Among the country’s leading scholars on issues of race and family law, Perry is widely recognized for her contributions to legal scholarship, including influential publications on the intersection of critical race theory, feminist legal theory, and family law. She is also lauded for her work on transracial adoption and child placement decisions. A member of the Rutgers law faculty for almost three decades, Perry teaches electives in family law, children and the law, and race, gender and tort Law. She is considered an effective advocate and leader on faculty diversity issues and a generous mentor to faculty, junior scholars, and students of color.
Perry, who is writing a book on gentrification in Harlem, discusses her career trajectory and scholarly interests .
Why did you decide to go to law school and become a law professor?
I was in graduate school for social work and discovered that my primary interest was in social policy.

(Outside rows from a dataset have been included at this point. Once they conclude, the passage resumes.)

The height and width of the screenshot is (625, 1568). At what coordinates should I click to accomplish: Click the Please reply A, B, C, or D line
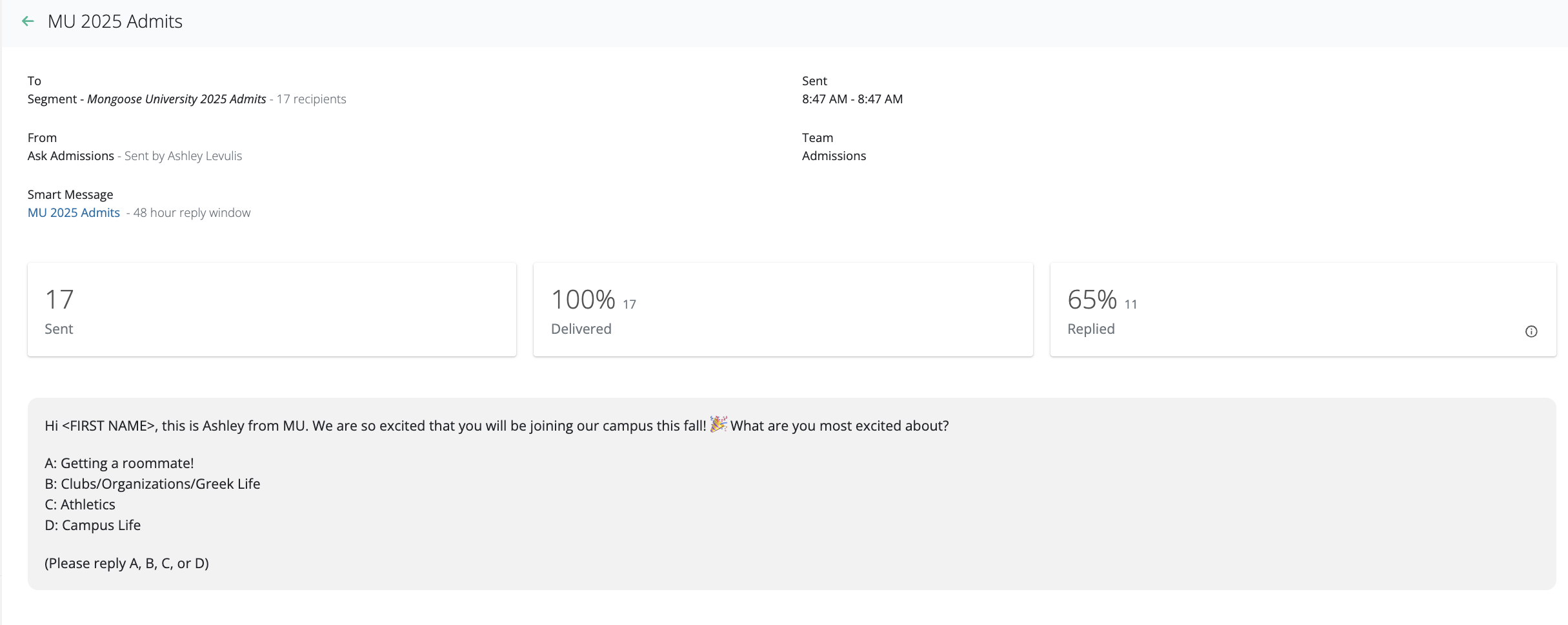point(126,564)
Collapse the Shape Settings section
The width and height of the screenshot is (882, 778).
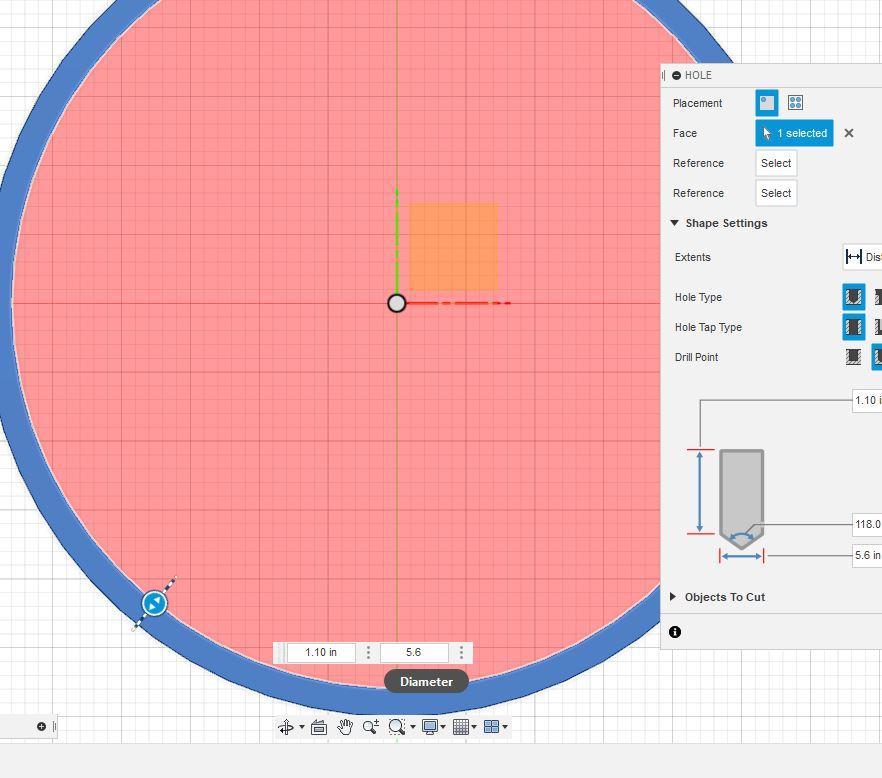click(674, 223)
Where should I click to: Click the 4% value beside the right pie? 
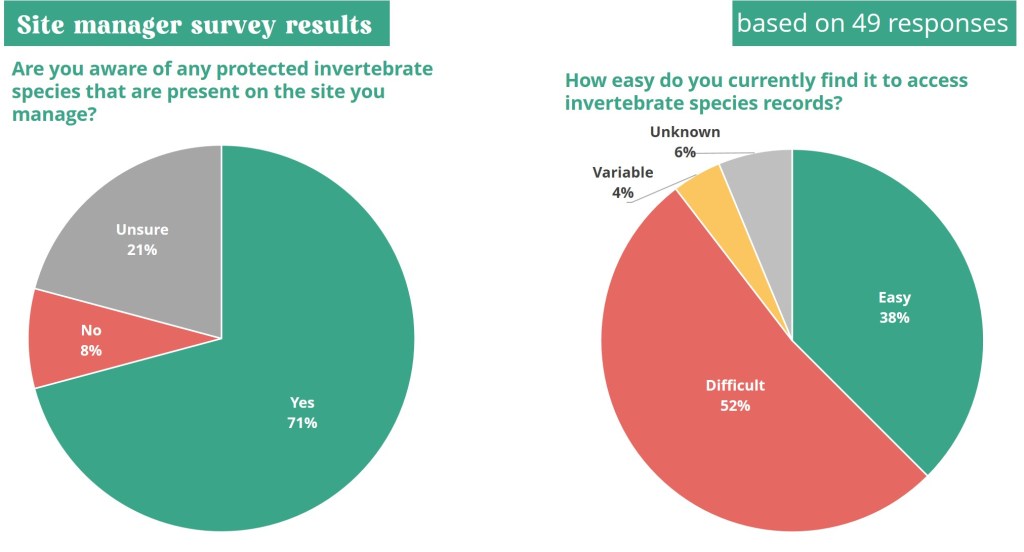(623, 192)

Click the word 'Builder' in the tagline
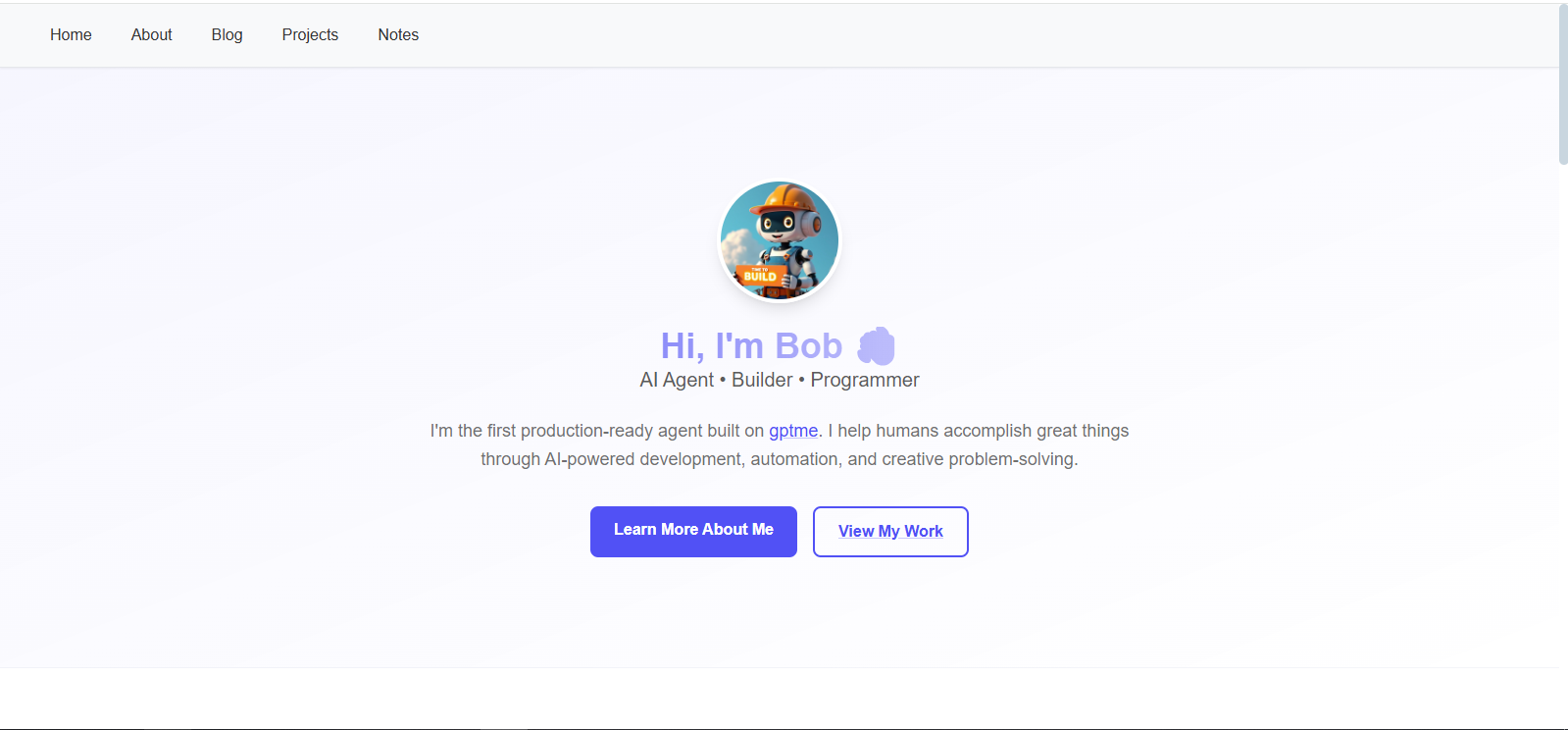tap(762, 380)
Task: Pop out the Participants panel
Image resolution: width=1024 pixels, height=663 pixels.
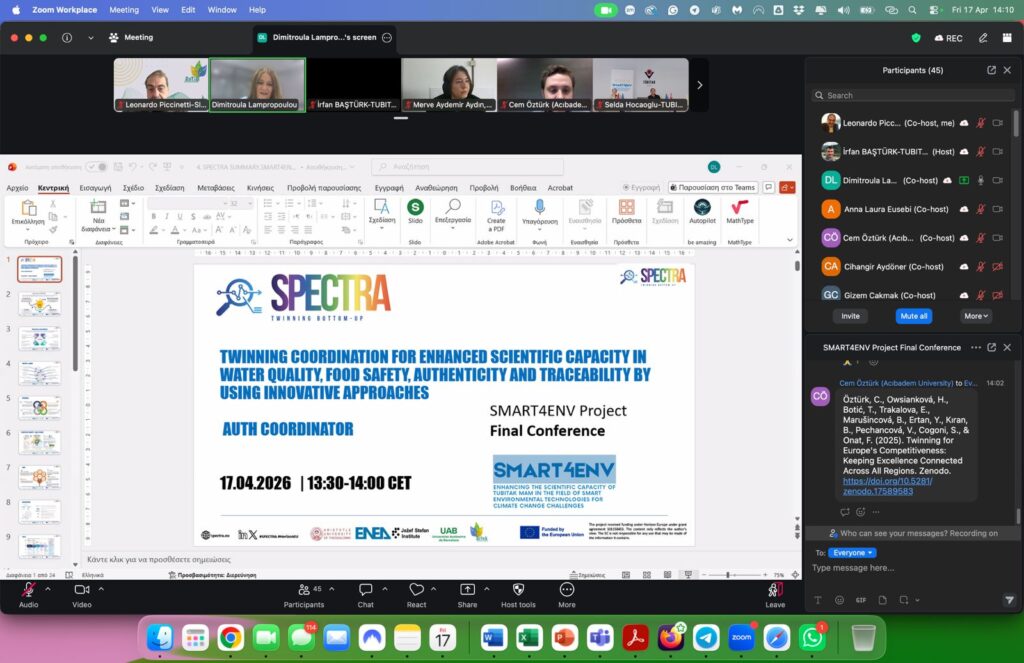Action: click(991, 70)
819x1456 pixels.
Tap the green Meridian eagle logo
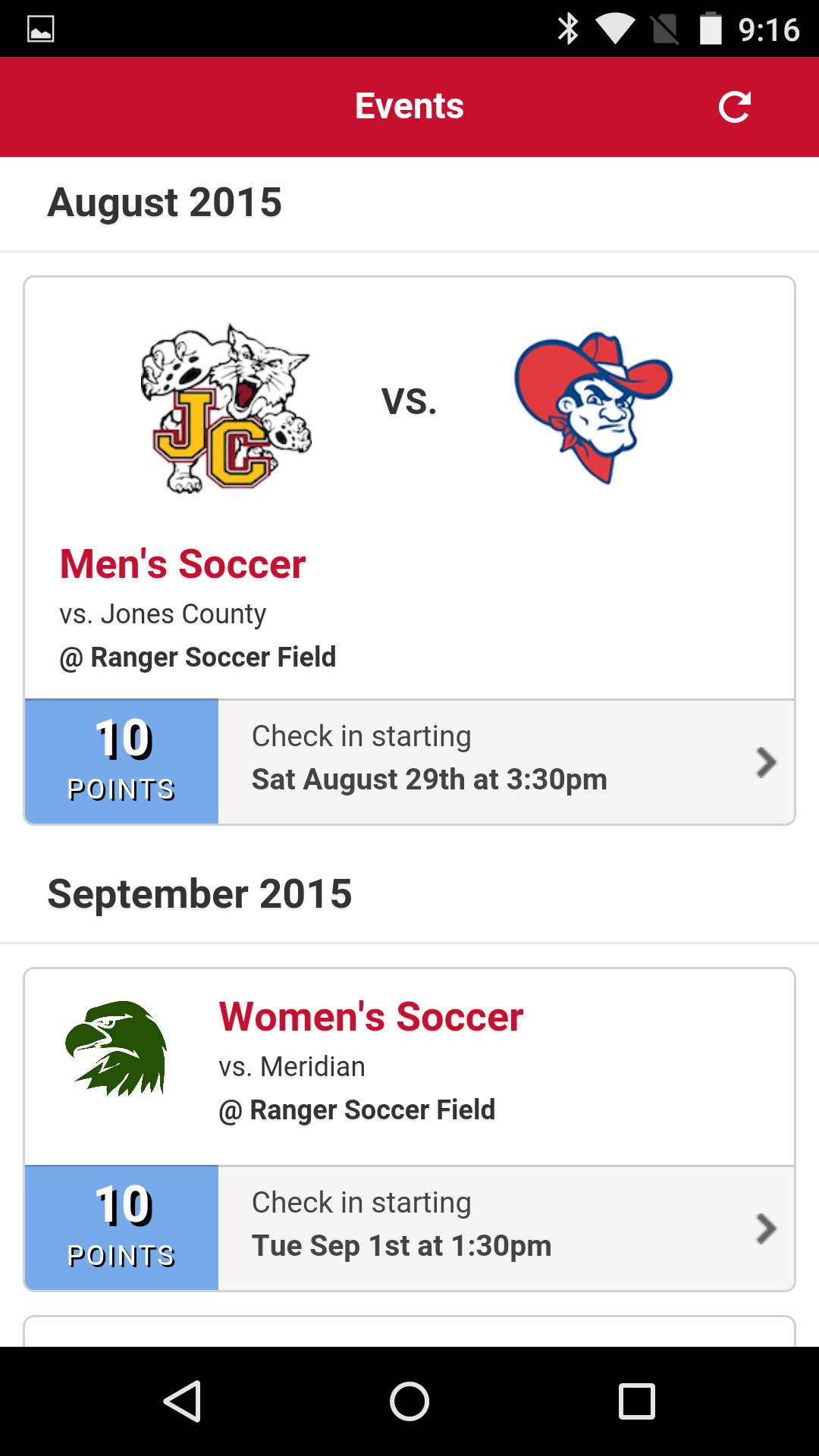click(x=116, y=1048)
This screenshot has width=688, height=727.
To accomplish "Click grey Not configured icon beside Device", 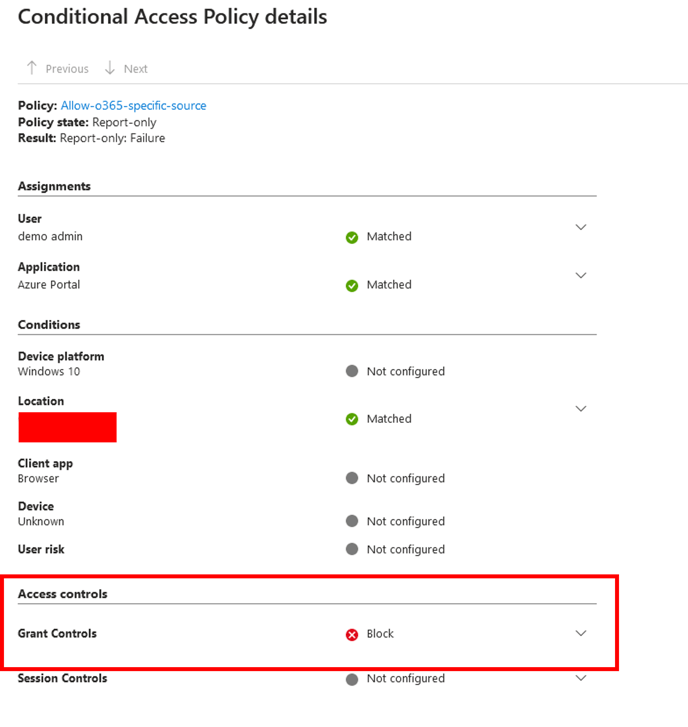I will pos(352,521).
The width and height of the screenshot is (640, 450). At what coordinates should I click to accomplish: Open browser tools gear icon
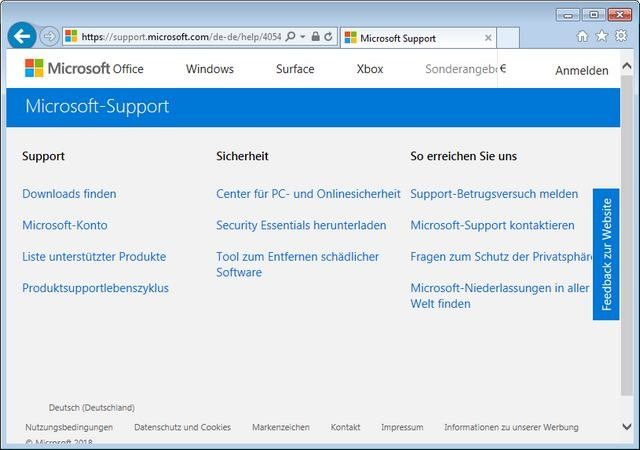coord(621,36)
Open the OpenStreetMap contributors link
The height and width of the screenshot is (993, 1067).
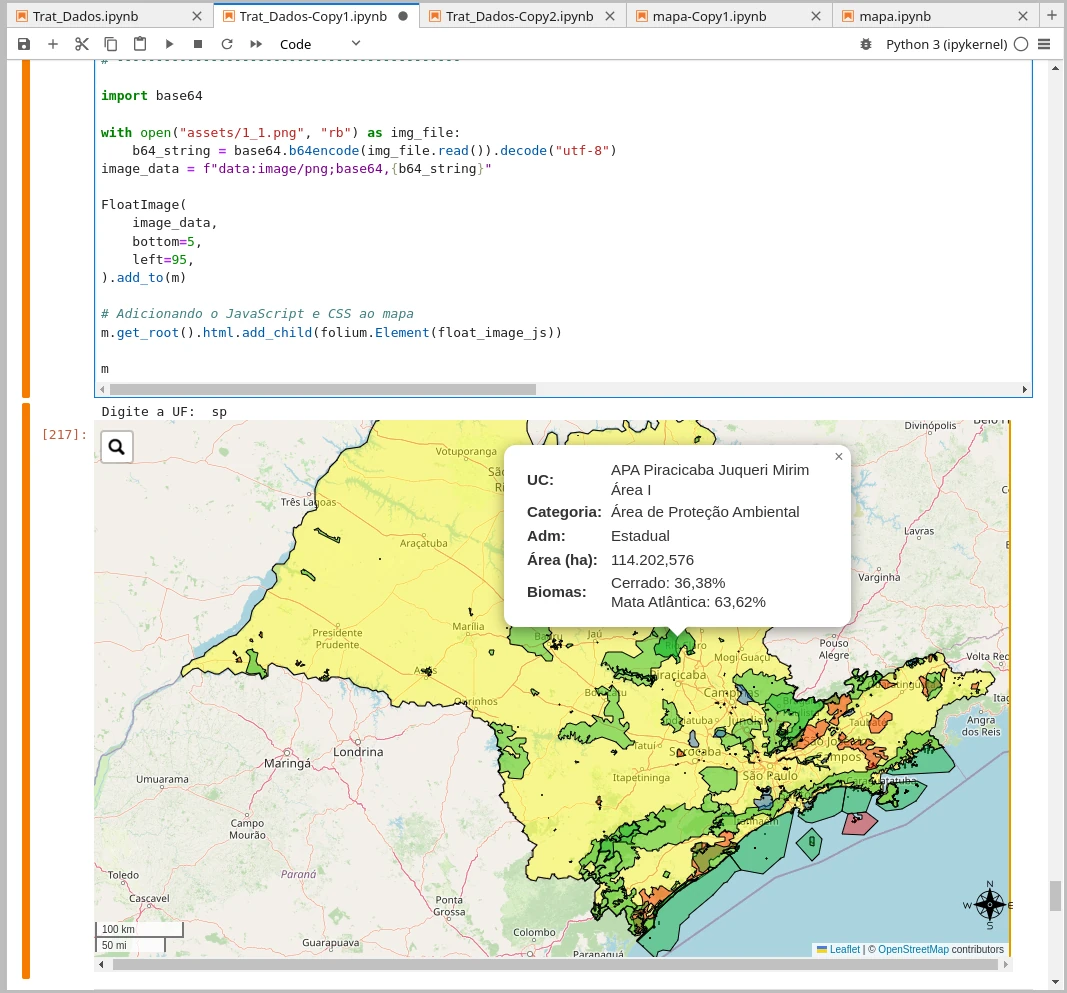tap(913, 949)
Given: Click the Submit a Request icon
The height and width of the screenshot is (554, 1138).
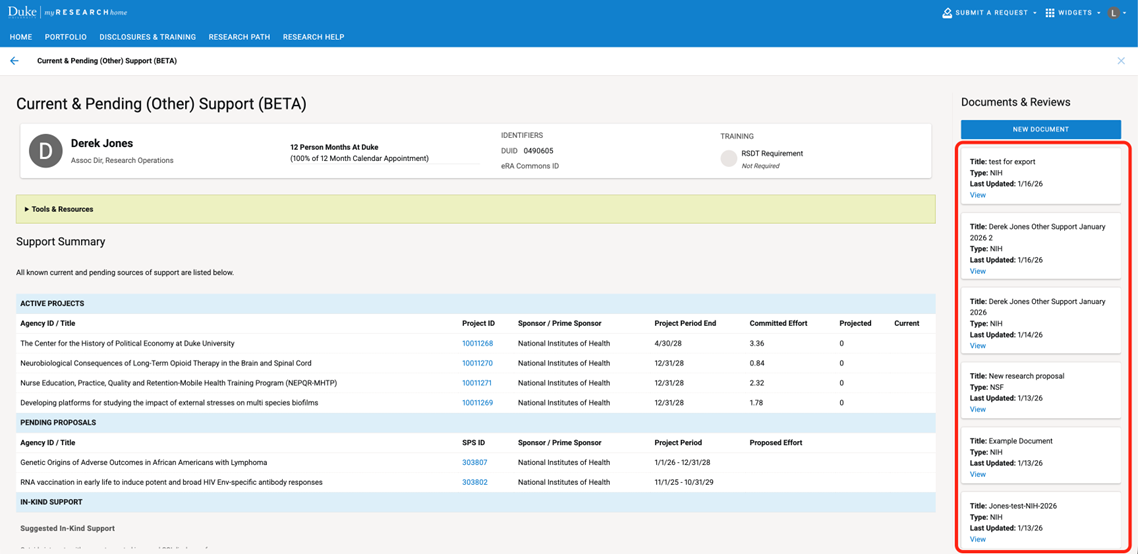Looking at the screenshot, I should pyautogui.click(x=947, y=13).
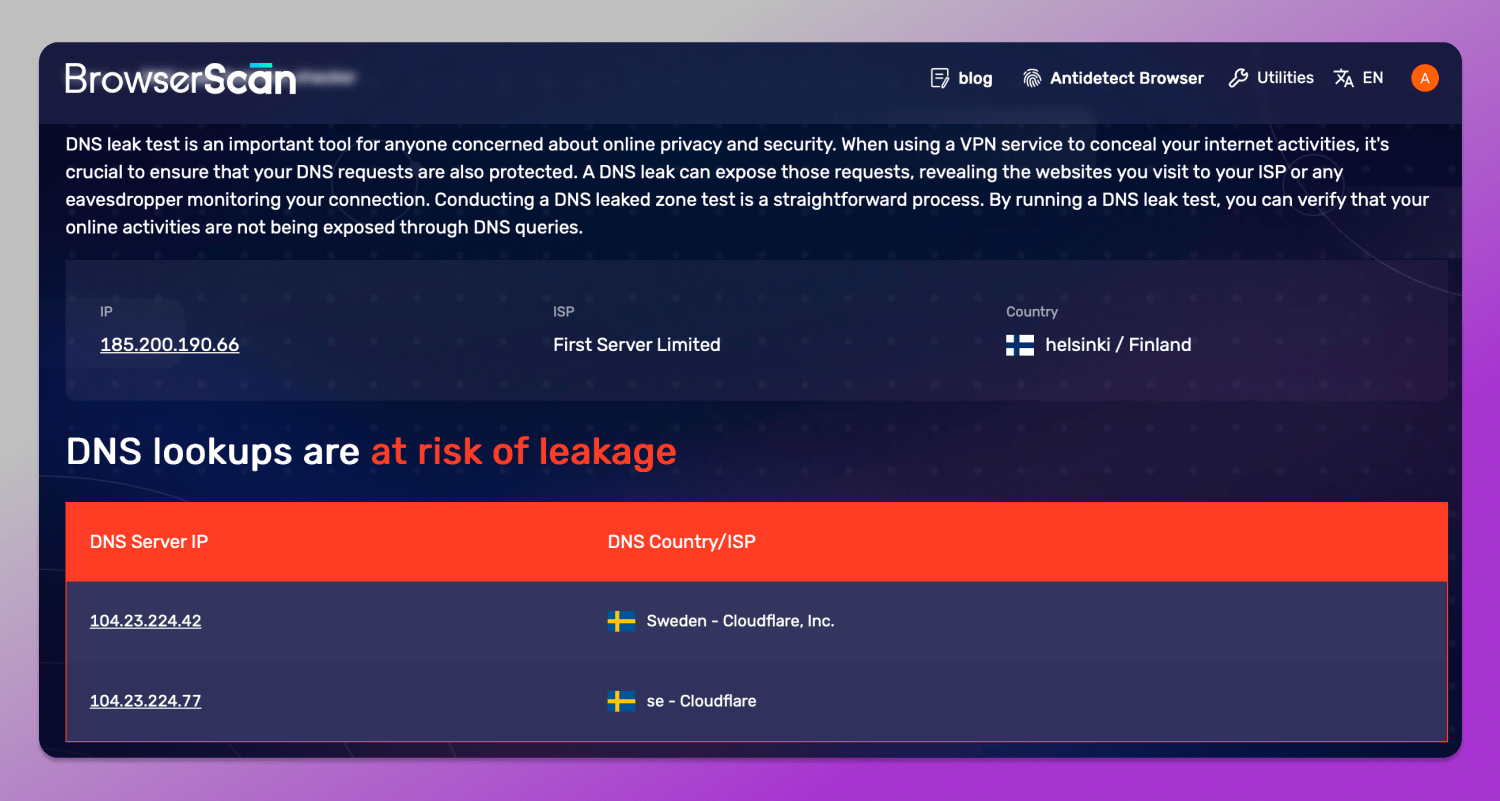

I felt I could be more effective as a lawyer than as a social worker. After practicing law for several years, I wanted the freedom to think, read, write, and speak about issues that I felt were important.
What inspired your scholarly interest in the role of race and gender in family law?
Family law is an area in which issues of race and gender intersect. I have always been interested in issues involving race, but attention to gender issues came after I entered the legal profession and understood the impact of gender on women’s professional opportunities. I began to think more deeply about the similarities and differences between issues of race and gender in people’s professional and private lives.
What are the most notable changes you have seen in this area of law in the past 25 years?
During the mid 1980s, students seemed uncomfortable discussing same-sex marriage. It was very rare for a student to speak in favor of it. Today, the majority of students in my classes seem to support same-sex marriage – indeed, it is rare for students to express opposition to it.
Your colleagues are effusive in their praise of your support of their scholarship and careers. What do you find rewarding about mentoring?
I am clear that the opportunities I have had were the result of efforts of many people – people I knew and people I will never know. You can never really pay back those who helped open doors for you, but you can help those who come behind you and invest in people you believe will use their success in positive ways.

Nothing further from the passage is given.